Maple Syrup Urine Disease: Coenzyme function and prenatal monitoring

A pregnancy at high risk for “cofactor resistant” Maple Syrup Urine Disease (MSUD) was monitored by quantitating valine, leucine, and isoleucine concentrations in maternal 24-hr urines, maternal plasma, and amniotic fluid. The fetal genotype was determined by assaying the conversion of radiolabeled branched-chain amino acids to 14CO 2 by intact cultured amniotic fluid cells. Although branched-chain amino acid concentrations in maternal fluids were similar to control values, cells cultured from the high-risk pregnancy produced 14CO 2 at one-half the rate of control cells. This finding suggested that the unborn 46 XY fetus was heterozygous for the MSUD gene.
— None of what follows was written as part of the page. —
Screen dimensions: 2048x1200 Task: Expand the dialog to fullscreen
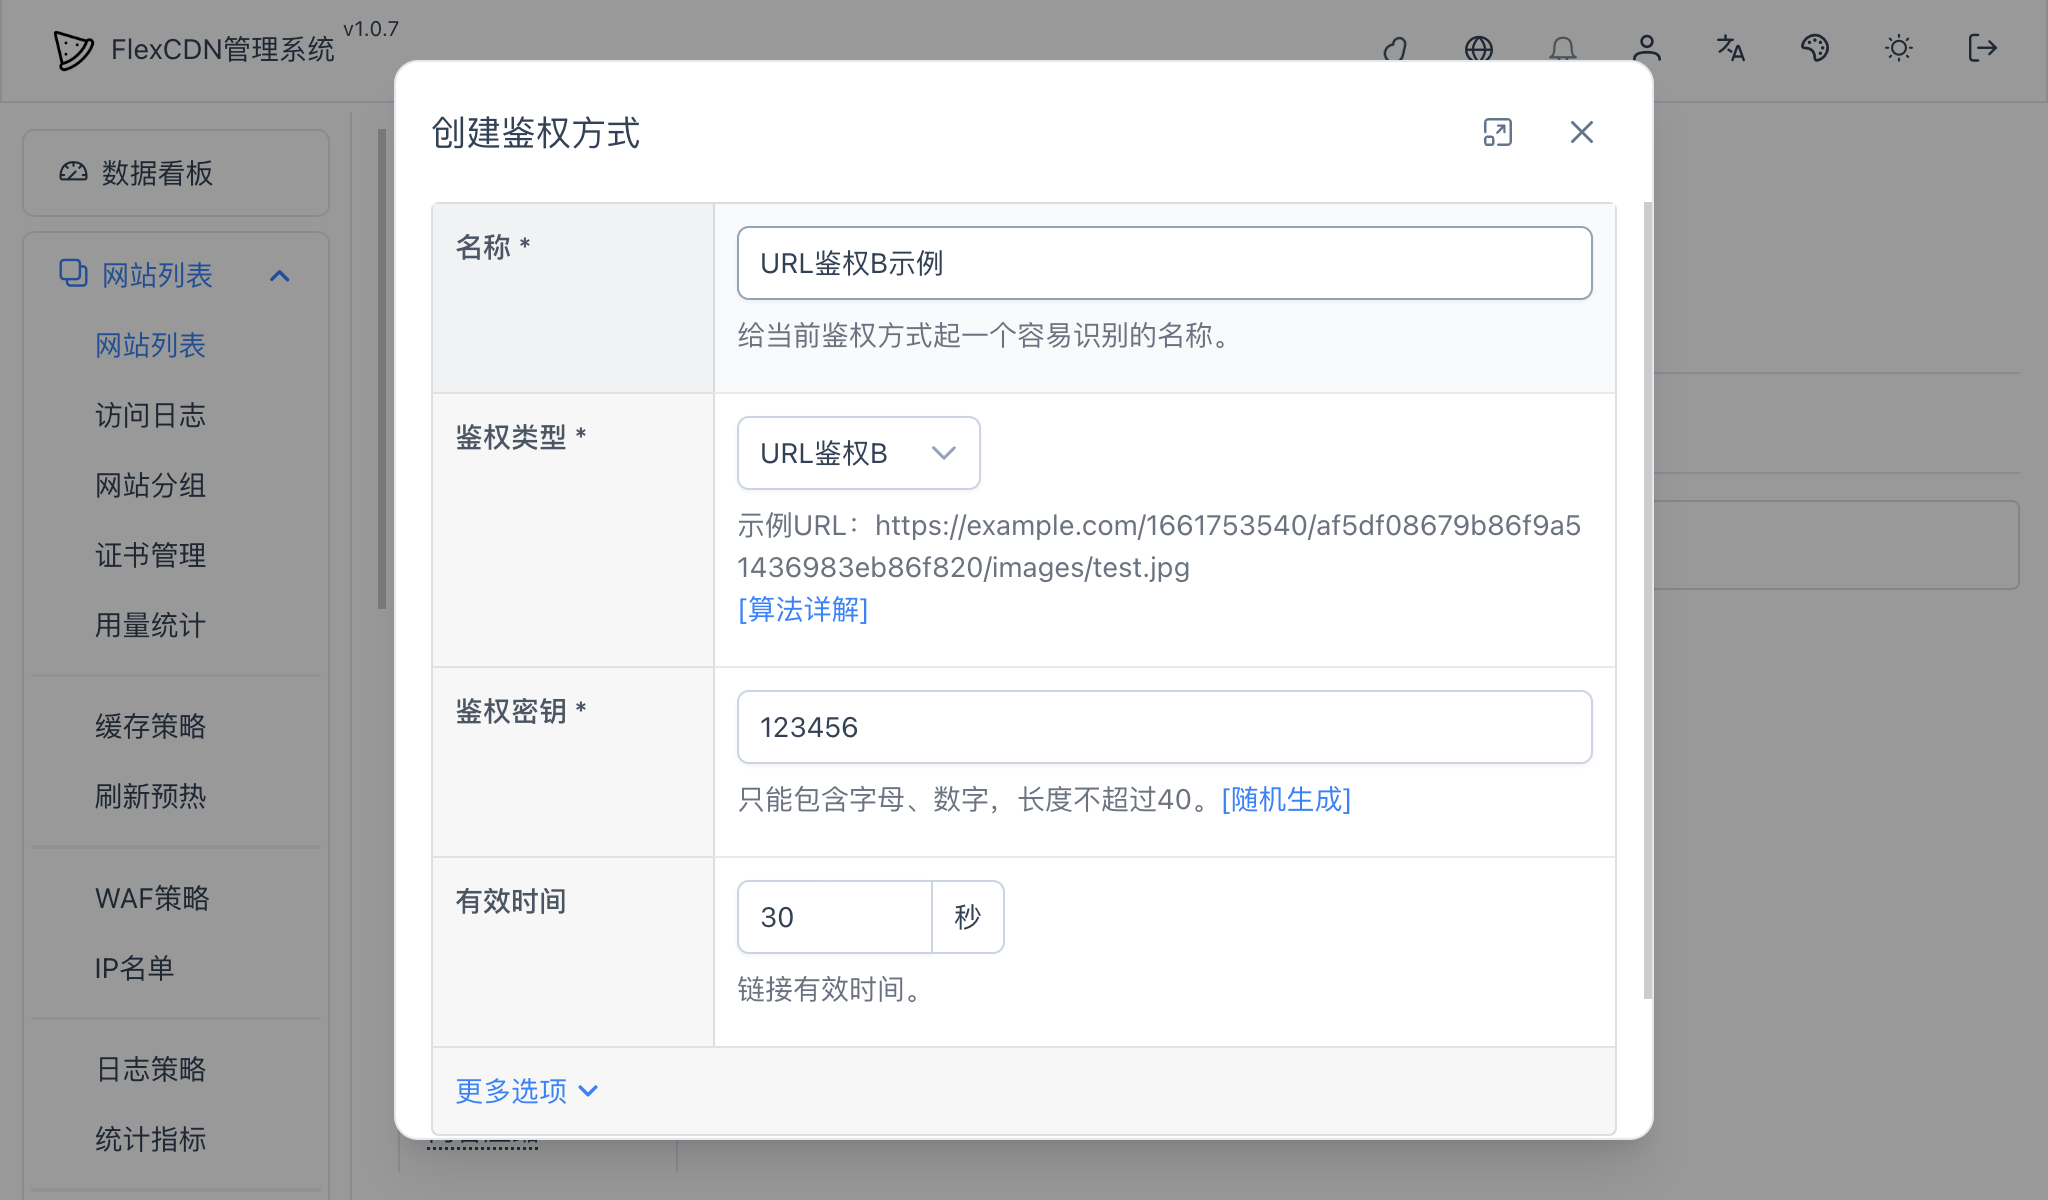(x=1498, y=132)
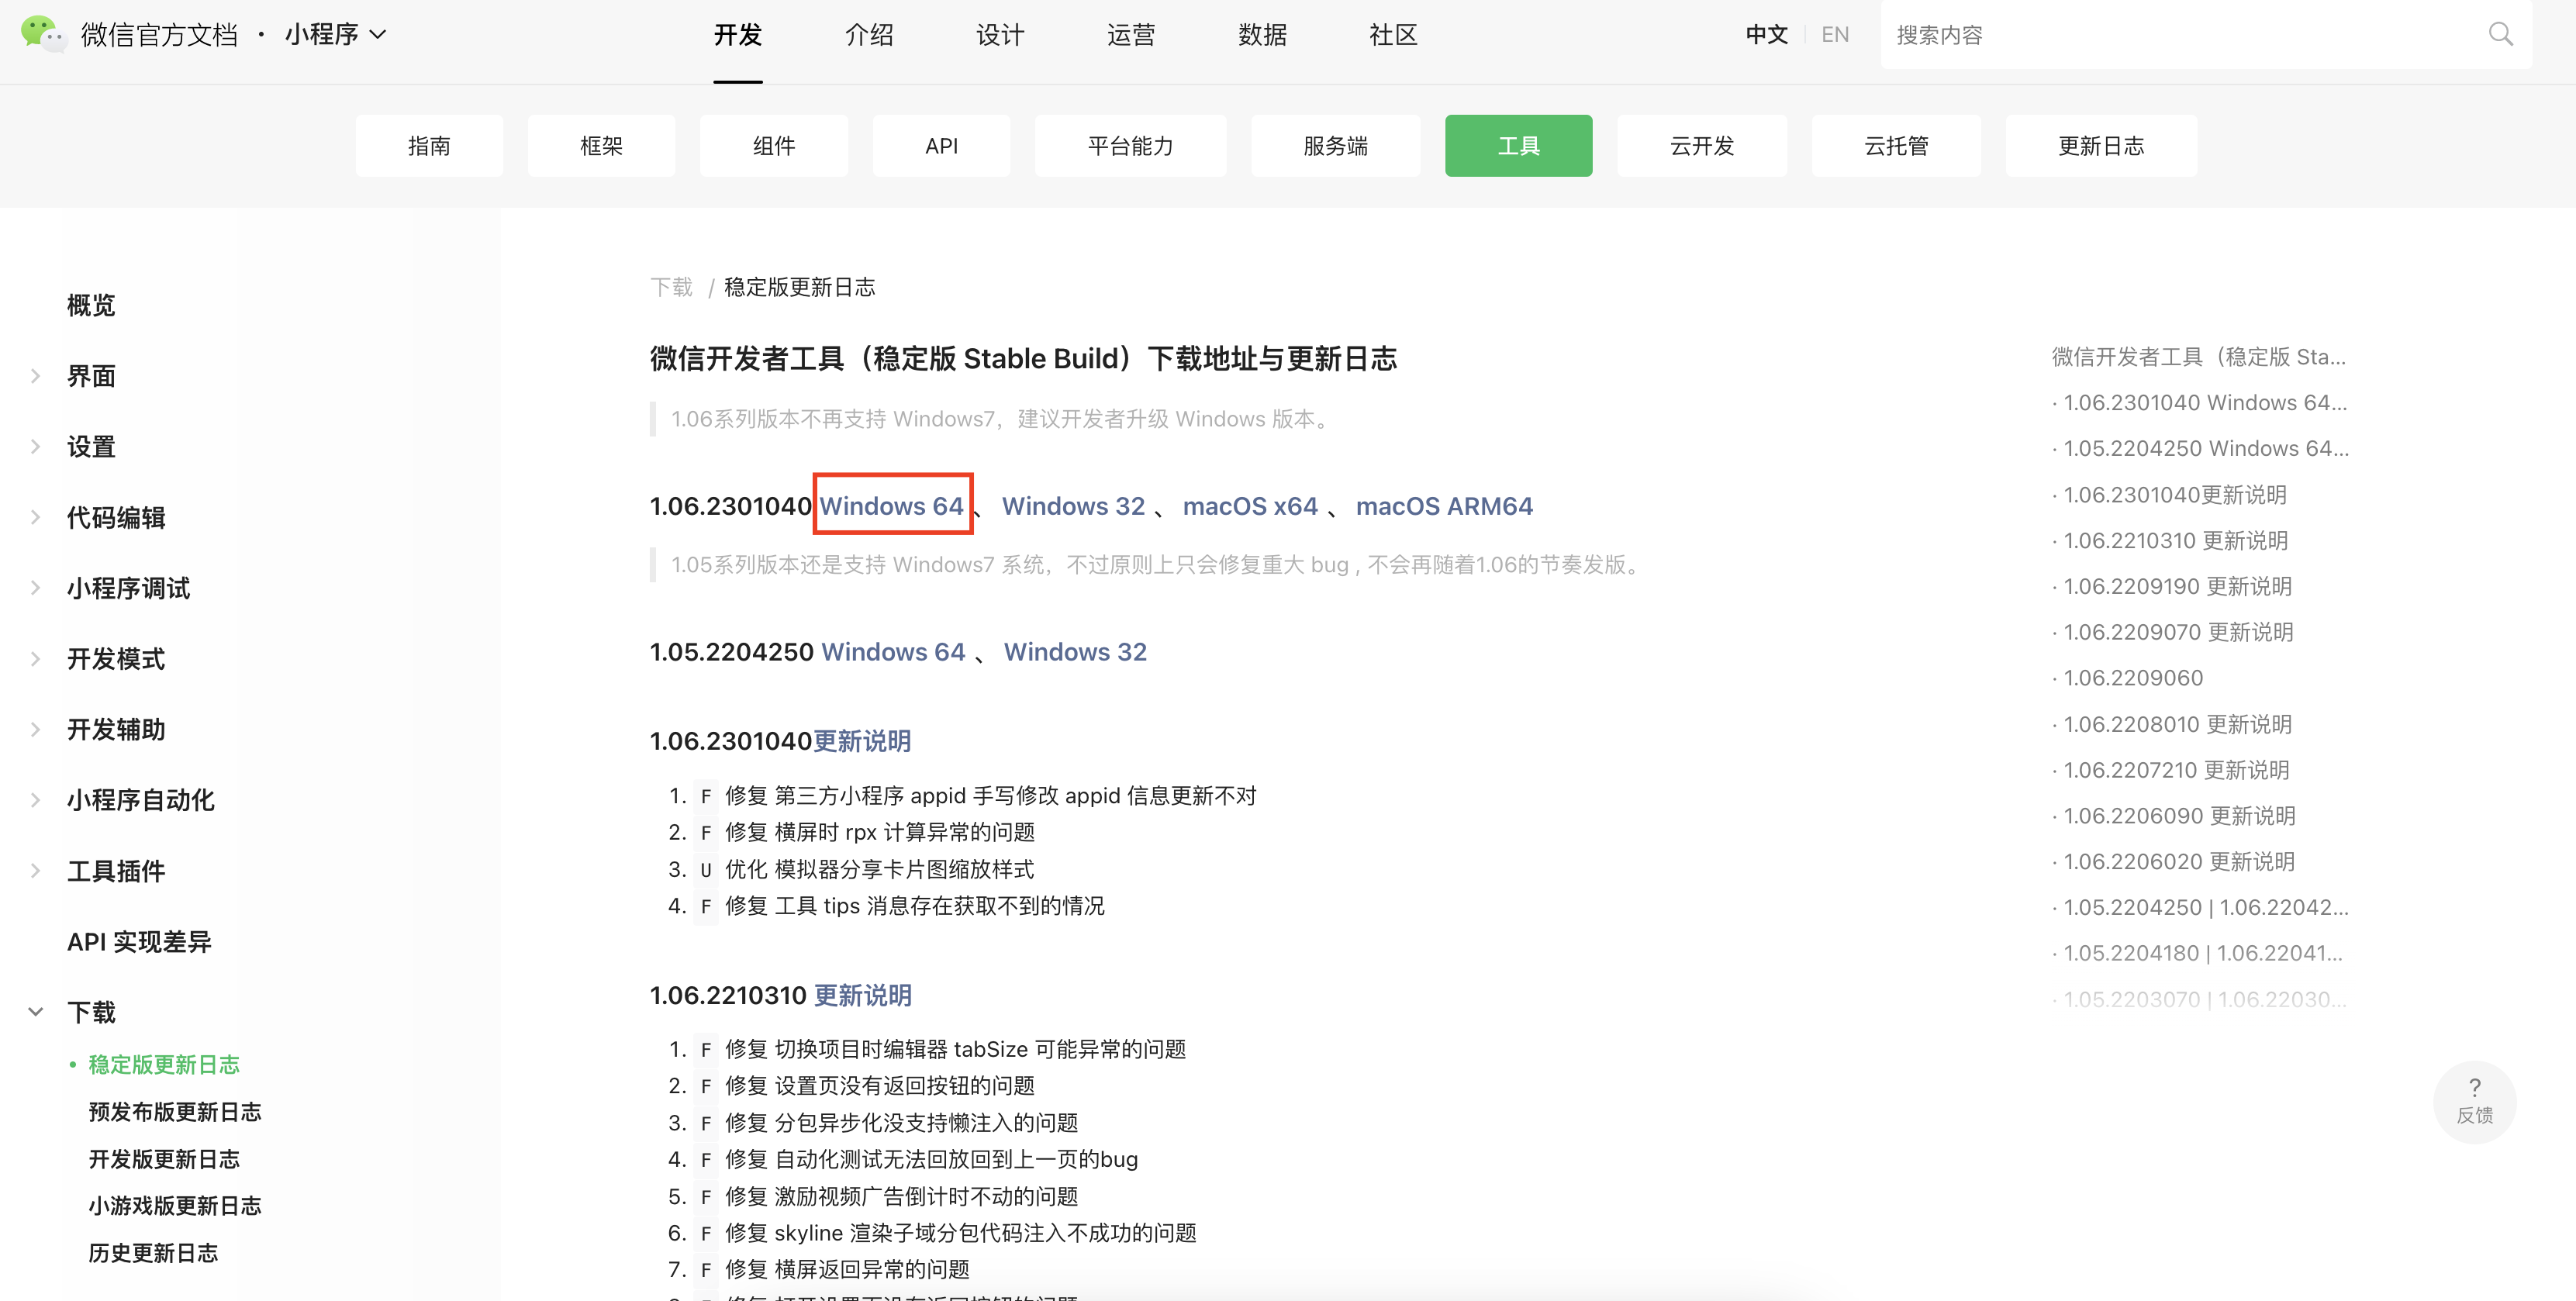Switch language to EN

point(1834,35)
To test this hypothesis and to study normal and mutant branched-chain α-keto-acid dehydrogenase and co-factor interaction, a broken-cell system was developed that decarboxylated branched-chain α-keto-acids only when reconstituted with required cofactors. In control systems reduced coenzyme A (CoASH), β-nitotinamide adenine dinucleotide (NAD), thiamine pyrophosphate (TPP), and magnesium chloride (Mg 2+) stimulated 14CO 2 production from α-ketoisocaproic acid-I- 14C (KIC), α-ketoisovaleric acid-I- 14C (KIV), and L-α-keto-β-methylvaleric acid-I- 14C (KMV) by five to fifteen times base line over a 2-hr time course. TPP and Mg 2+ alone failed to increase either KIC or KIV decarboxylase, but reconstituted 30% of KMV decarboxylase. This “TPP-reconstituted” KMV decarboxylase was also present in mutant cells homozygous for this MSUD gene. KIV decarboxylase activity was essentially absent in the homozygous-affected line and partially impaired in heterozygous lines. Cells from the newborn male off-spring had partial impairment of KIV and KMV decarboxylase. These studies indicated that the MSUD mutation in this family resulted in the production of a defective subunit of the branched-chain α-keto-acid dehydrogenase complex that was common to all three branched-chain α-keto-acids, that a “TPP-reconstituted” KMV decarboxylase was present and under separate genetic control, and that a heterozygote for this MSUD gene was predicted before birth.